Otter Cuteness & Prisoners in Peril | 4M #11
Welcome to the eleventh edition of Morticians’ Monday Morning Mashup, where we’ll serve up bite-sized, easily-digestible nuggets of the deathcare news you need to crush conversations in the week ahead. Bon appetit!
What Does Deathcare Have to Do With Abortion? We Wondered That, Too.
You’ve probably heard the statement, “My body, my choice” (or a version of it) a lot lately. It’s usually a mantra proffered up in a variety of sensitive discussions like abortion or, most recently, COVID vaccinations. But until this article from Rewire News Group, we’ve not seen it used in relation to deathcare. There’s more to the story, which encompasses funerals for fetal tissue as well as home funerals, but this quote sums up the argument and deathcare/abortion comparison well: “Much like … the reproductive justice movement, being death positive means that you are empowered to make decisions about what happens to your body.”

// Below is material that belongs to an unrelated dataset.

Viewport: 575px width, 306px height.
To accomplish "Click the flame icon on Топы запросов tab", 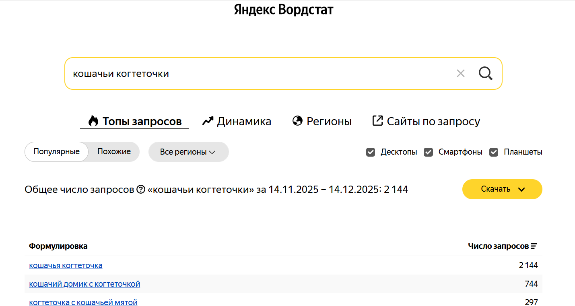I will coord(93,121).
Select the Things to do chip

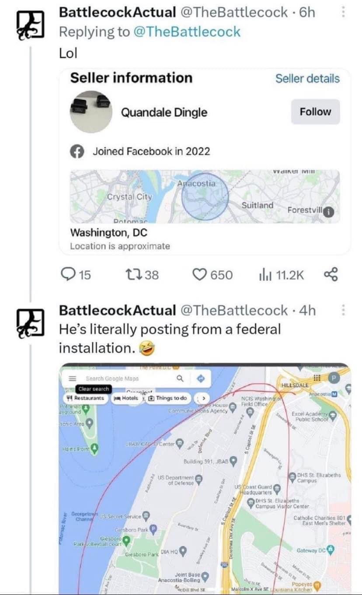point(167,398)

New Event Planners Help Folks Throw Better Funerals
A new Toronto business is now providing professional services to plan unforgettable funerals and customized celebrations of life — and it’s the brainchild of an existing funeral home. Jimmy Cardinal, who owns both Cardinal Funeral Homes and Red Bird Events, wants to “provide an alternative” to what many people feel are the only options after a death: either a simple cremation with no service or a traditional funeral with bells and whistles. Red Bird’s “creative memorial planners” work with families to transform the funeral “from a solemn and impersonal to a joyous, even uplifting event.” Great idea, Jimmy, and congrats on the new venture! It would be cool to see this model replicated in the states by other deathcare professionals.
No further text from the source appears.